All estimates control for the following potential confounders: shot distance, defender distance, an indicator for whether a shot was open, and the time left on the shot clock. I do not think this is a rich enough set of variables to full control for confounding, but its a decent start.
We can see that not dribbling and possessing the ball for less than 2 seconds (catch & shoot definition) does have a significant effect on FG%. The effect size is small but positive, about 0.04 for both two and three point shots. This means that a C&S three point attempt is about 4% more likely to be successful than if that shot were taken as a pull-up. This is a very small causal effect.

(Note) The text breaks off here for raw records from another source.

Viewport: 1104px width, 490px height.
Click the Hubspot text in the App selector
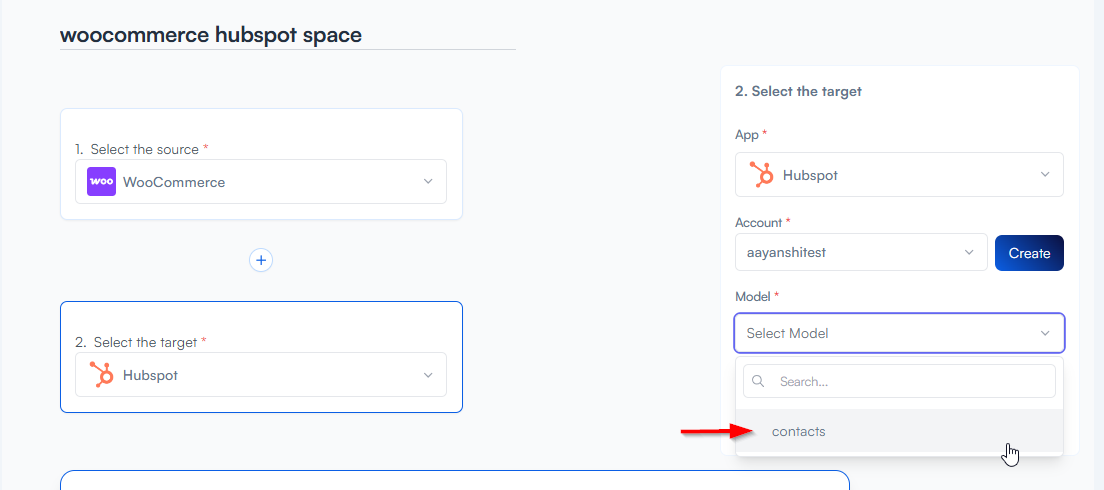pos(810,175)
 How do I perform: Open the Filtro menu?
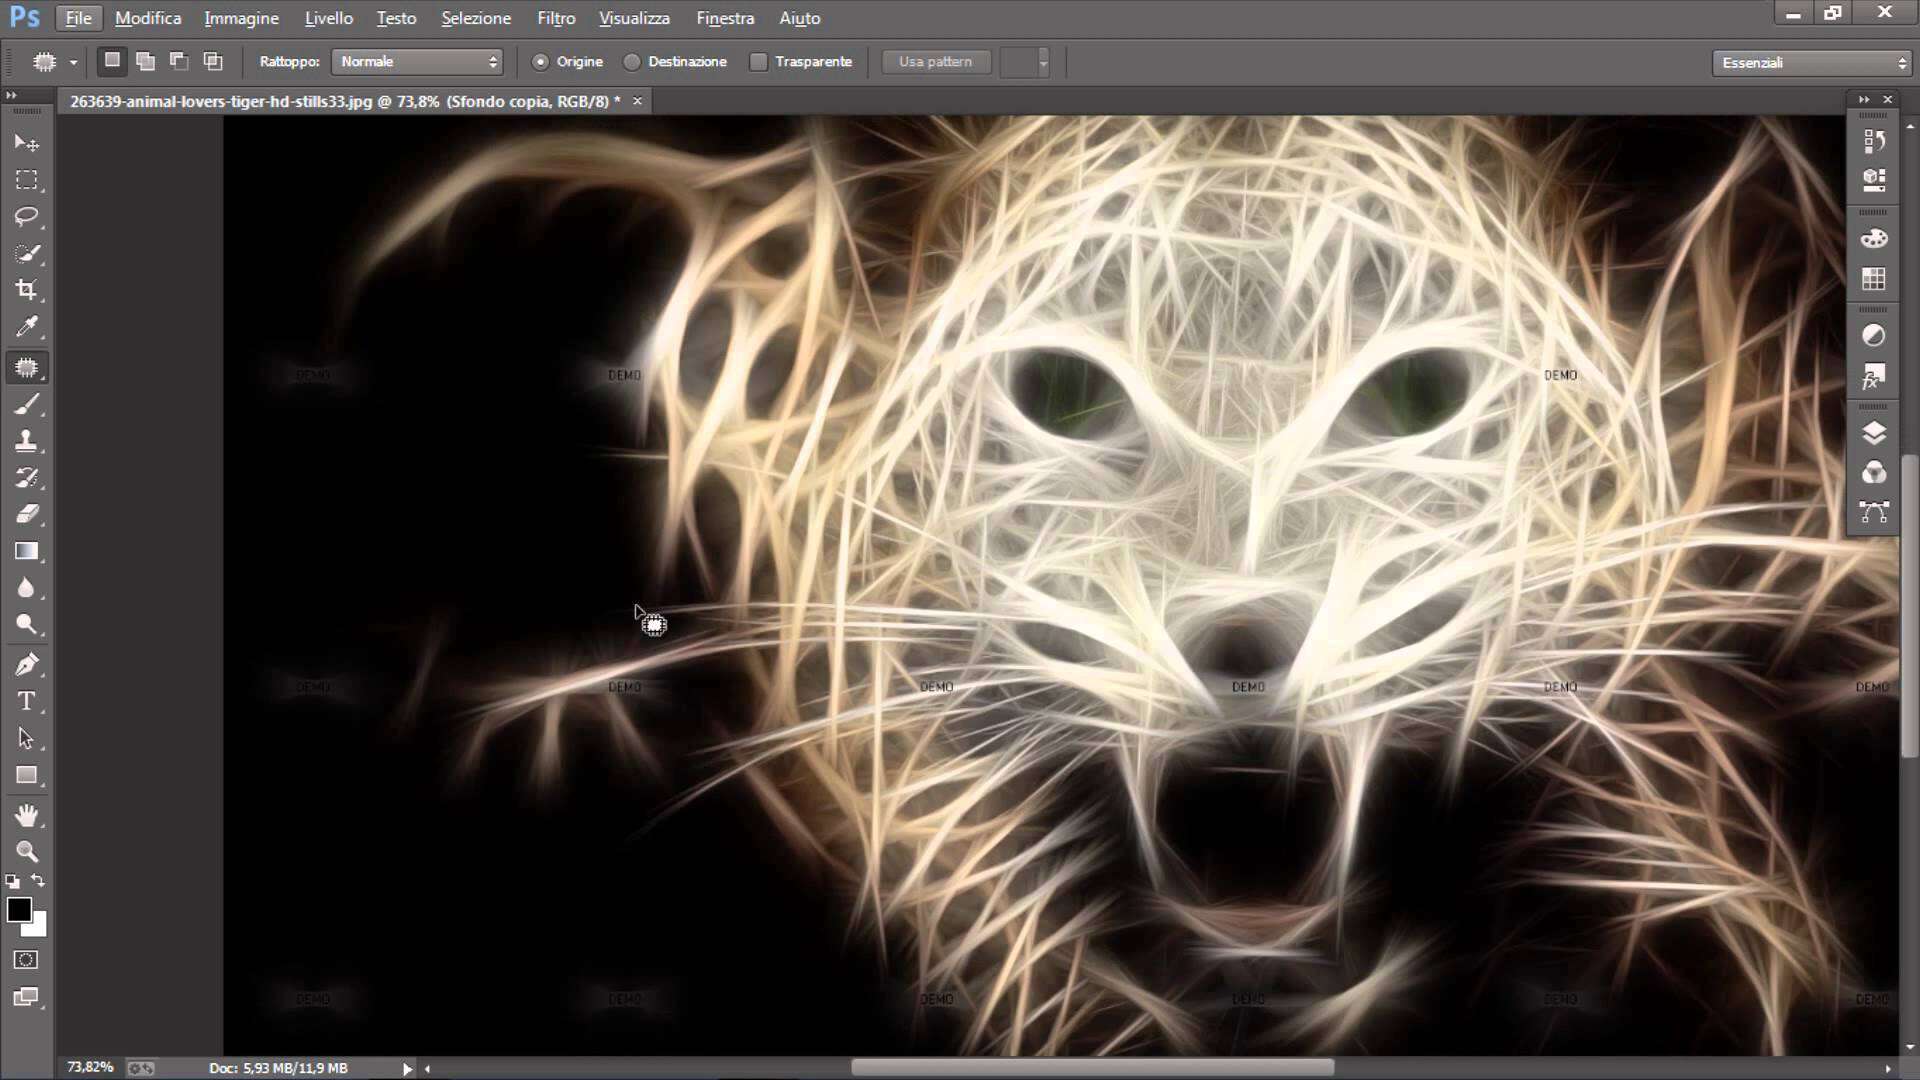(x=554, y=18)
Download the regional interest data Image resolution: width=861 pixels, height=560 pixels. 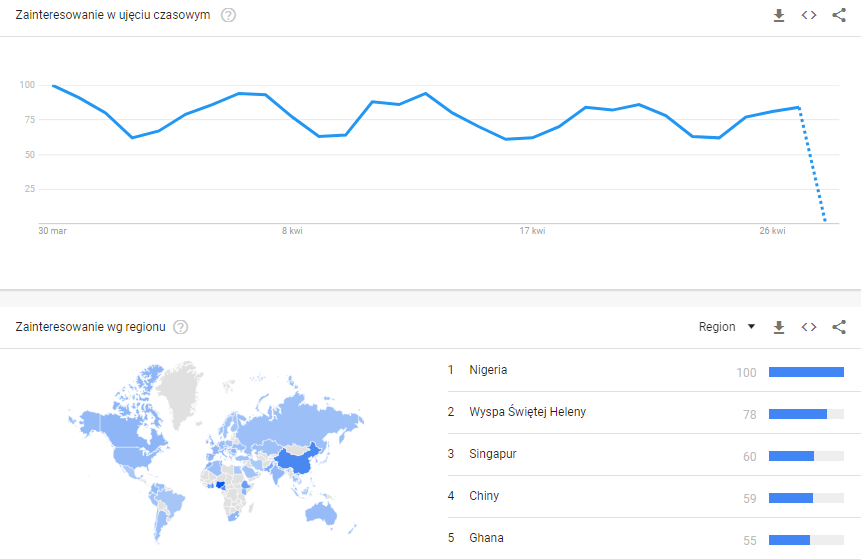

To me, this shows that the effect of a C&S isn’t as big as the raw numbers suggest. I calculated a few other measures of causal effects, both for ETT and ATE, but found nothing significant. I’m certain that the modeling assumptions required are not fully met, which may be biasing results towards the null. Were I to move forward on this project, I would dig deeper into the models I’m using and try to get a better understanding of the best way to model and predict both why a player elects to take a certain type of shot and what makes a shot more likely to be successful.
When I set out on this project, I was mostly just upset about the definition of a catch & shoot, since it didn’t take openness into account. I like to think I’ve made my case. If I had to make a change, I’d want the NBA to track open C&S shots as a separate statistic. Maybe even split it out further into twos and threes, or at least emphasize EFG% over FG%. The actual causal effect of a C&S isn’t that big – I’d rather keep track of a stat that does have a big effect.
I’ll probably let this project go for a while. A lot of other people are looking at it and doing a good job of it. I can add the causal component, but I’d rather look at under-examined areas.